The smaller dictionary is achieved by taking the regular dictionary and grouping the words by length. Thus you’ll end up with clusters of words that are all equal lengths. For example:
[ "catdoghat", // all length 3 "foodridewood", // all length 4 ... etc. ]
If all the words in a particular string are the same length then it makes it quite easy to jump around inside it (you just always move forwards or backwards in the string one word’s length). This reduces the resulting, uncompressed, file size of the dictionary by about 110,000 bytes (there is now one less space for each word in the dictionary).
Having the words of uniform length makes it easy to implement a binary search. The code written by Randall is rather simple and effective:
function findBinaryWord( word ) {
// Figure out which bin we’re going to search
var l = word.length;
// Don’t search if there’s nothing to look through
if ( !dict[l] ) {
return false;
}
// Get the number of words in the dictionary bin
var words = dict[l].length / l,
// The low point from where we’re starting the binary search
low = 0,
// The max high point
high = words – 1,
// And the precise middle of the search
mid = Math.floor( words / 2 );
// We continue to look until we reach a final word
while ( high >= low ) {
// Grab the word at our current position
var found = dict[l].substr( l * mid, l );
// If we’ve found the word, stop now
if ( word === found ) {
return true;
}
// Otherwise, compare
// If we’re too high, move lower
if ( word < found ) {
high = mid - 1;
// If we're too low, go higher
} else {
low = mid + 1;
}
// And find the new search point
mid = Math.floor( (low + high) / 2 );
}
// Nothing was found
return false;
}[/js]
Doing a binary search will almost certainly yield a faster result compared to a simple linear search through the string (such as doing a .indexOf
).
Trie Stored in a Succinct Data Structure
The other solution that popped up was proposed by Steve Hanov. His solution was to continue utilizing the Trie structure but store it in a succinct data structure. He explains it extremely well so I would highly recommend visiting his blog to get the full details of the solution.
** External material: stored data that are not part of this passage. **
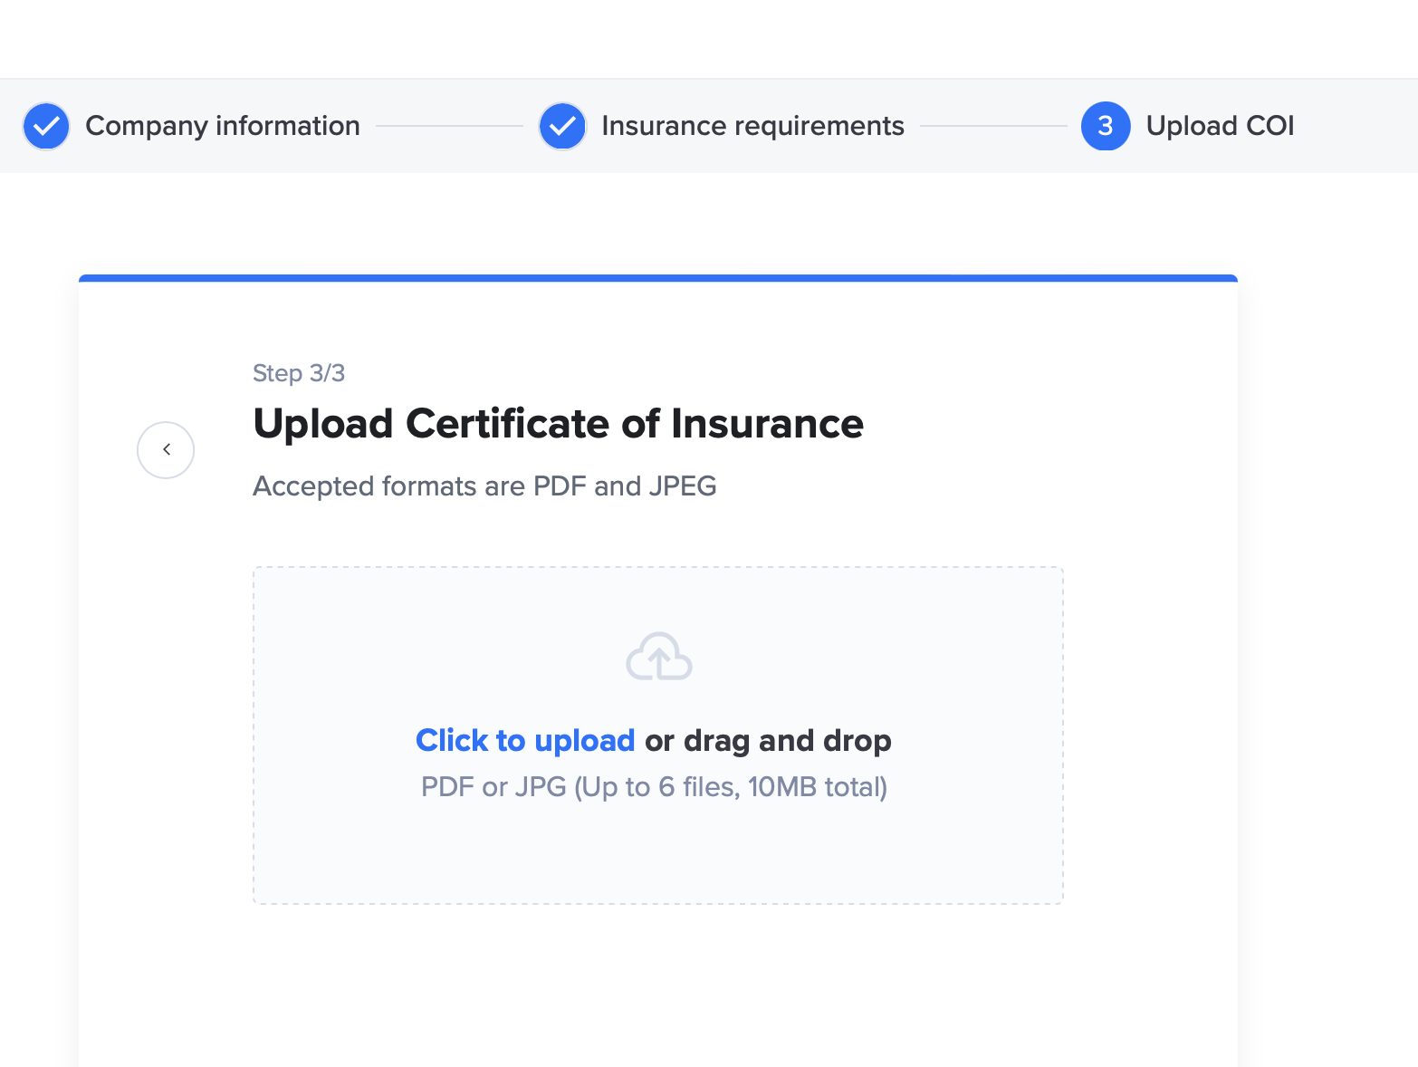The image size is (1418, 1067).
Task: Click the Company information checkmark icon
Action: 46,126
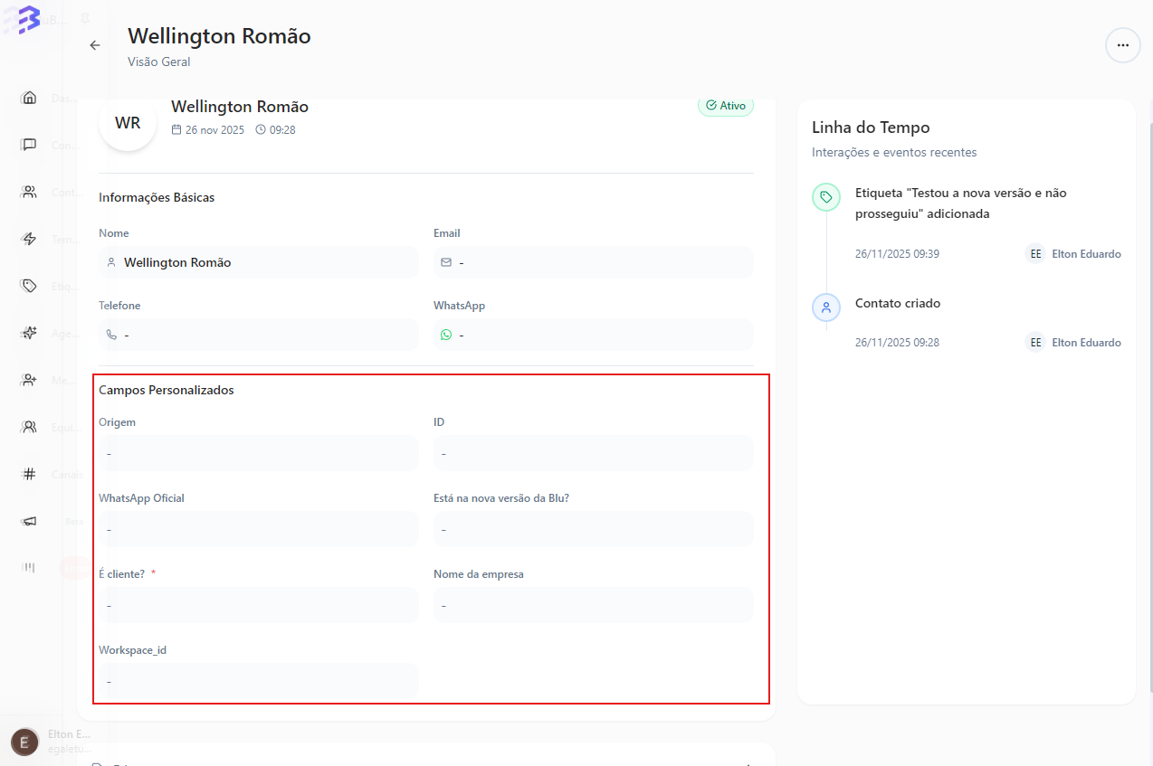The image size is (1153, 766).
Task: Go back using the arrow icon
Action: point(95,45)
In short all the leaves of the Trie are given a number and stored in a table (resulting in a data structure for lookups and a data structure for the actual data itself). Additionally he went a step further and encoded all the data using Base 64 and modified the algorithm to utilize that encoding – thus all the encoded data can remain as a string and never have to be turned into a large JavaScript data structure.
Ideally this solution will provide a much smaller file size and memory usage.
File Size Analysis
We still want to make sure that the file size of the dictionary isn’t too large – saving us some potential bandwidth costs. Digging in to the file size results yields some very interesting data.
Unsurprisingly the uncompressed binary string is smaller than the plain string – but quite surprisingly the final gzipped size actually ends up being larger than the original. I can only assume that the spacing in the original ended up helping the gzip algorithm compress the resulting text easier – definitely not an intuitive result, though.
Additionally when we look at the results for the succinct Trie we do see that it’s uncompressed file size is quite small (only about 300KB). Amusingly, its compressed file size ends up being larger than any of the previous Trie structures – but still smaller than the regular strings.
If we were only concerned with file size then the suffix optimized Trie would still be the way to go.
Load Speed Analysis
As with before, analyzing the initial load speed of the dictionary ends up being crucial. If we’re utilizing a JavaScript object we have to evaluate it first – and that can end up taking a considerable amount of time.
Thankfully both of the new techniques load virtually instantaneously (taking only 0.65 – 1.7ms to load the whole dictionary, which makes sense, since they’re both coming from simple strings and require no code evaluation).
Search Speed Analysis
As I mentioned in my last post, the performance of word lookups wasn’t nearly as important in my particular use case as all the other considerations. Having a lookup take a couple milliseconds was OK since they were only going to occur every couple seconds or so. This may not be the case for every application – and I still wanted to make sure that the code wasn’t going to take any major performance hits.
The binary string search ends up being quite fast – even faster than the old Trie search, which is quite promising. However the new Succinct Trie ends up being disturbingly slow (taking about 5.5ms to look up a word in Node.js on a fast machine). I double-checked and the lookup time for finding a word on an iPhone 4 using iOS 4.3 is about 46ms. Even taking that into account I think that’s still a lookup rate that I can live with in my particular application. However it most certainly will be too slow for many situations (and in those cases they’ll likely want to use the Binary String technique).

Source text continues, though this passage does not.